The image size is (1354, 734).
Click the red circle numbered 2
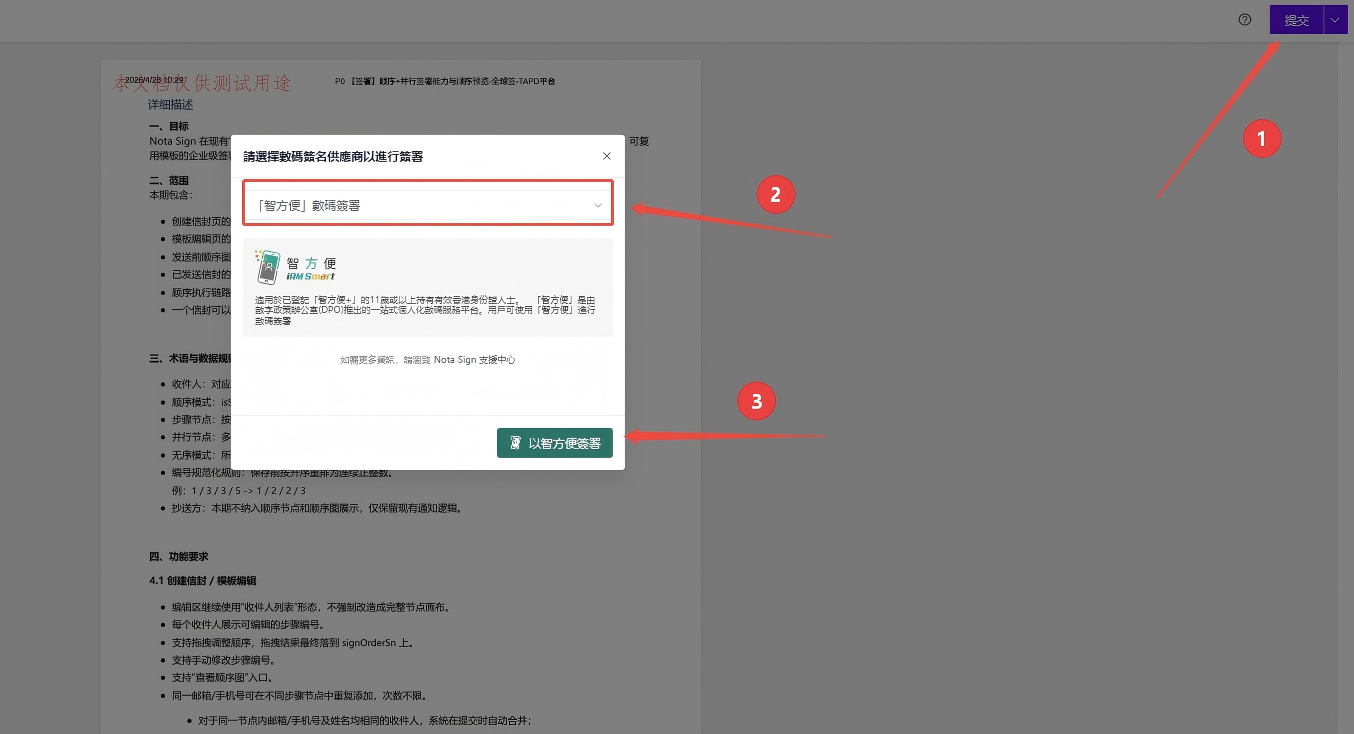[x=775, y=194]
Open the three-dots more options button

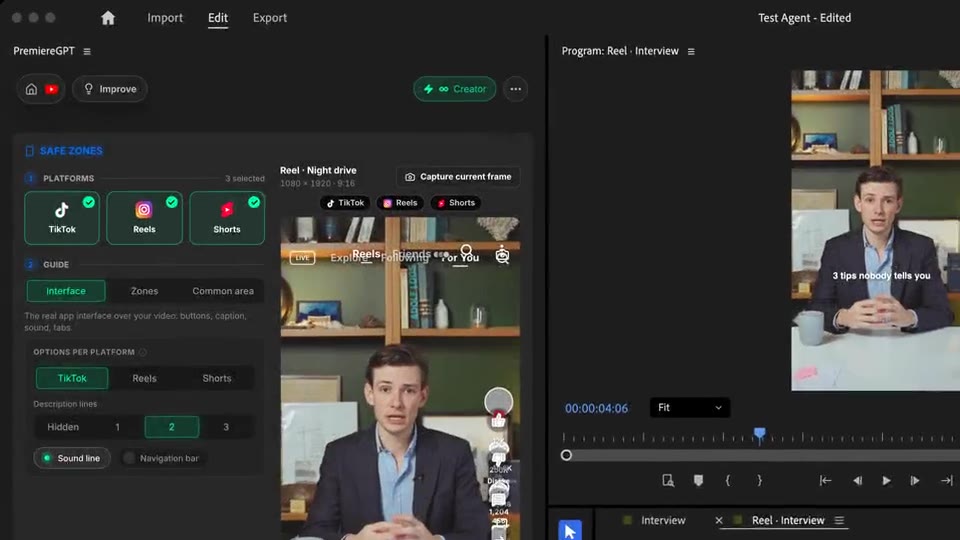pyautogui.click(x=516, y=89)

----

EXERCISE PROMPT:
Switch "button" to "icon" throughout the material and change nothing else, then write it out again without the pictures.

SOLUTION FOR THIS PROBLEM:
The image size is (1354, 734).
Click the red circle numbered 2
[x=775, y=194]
Open the three-dots more options icon

pyautogui.click(x=516, y=89)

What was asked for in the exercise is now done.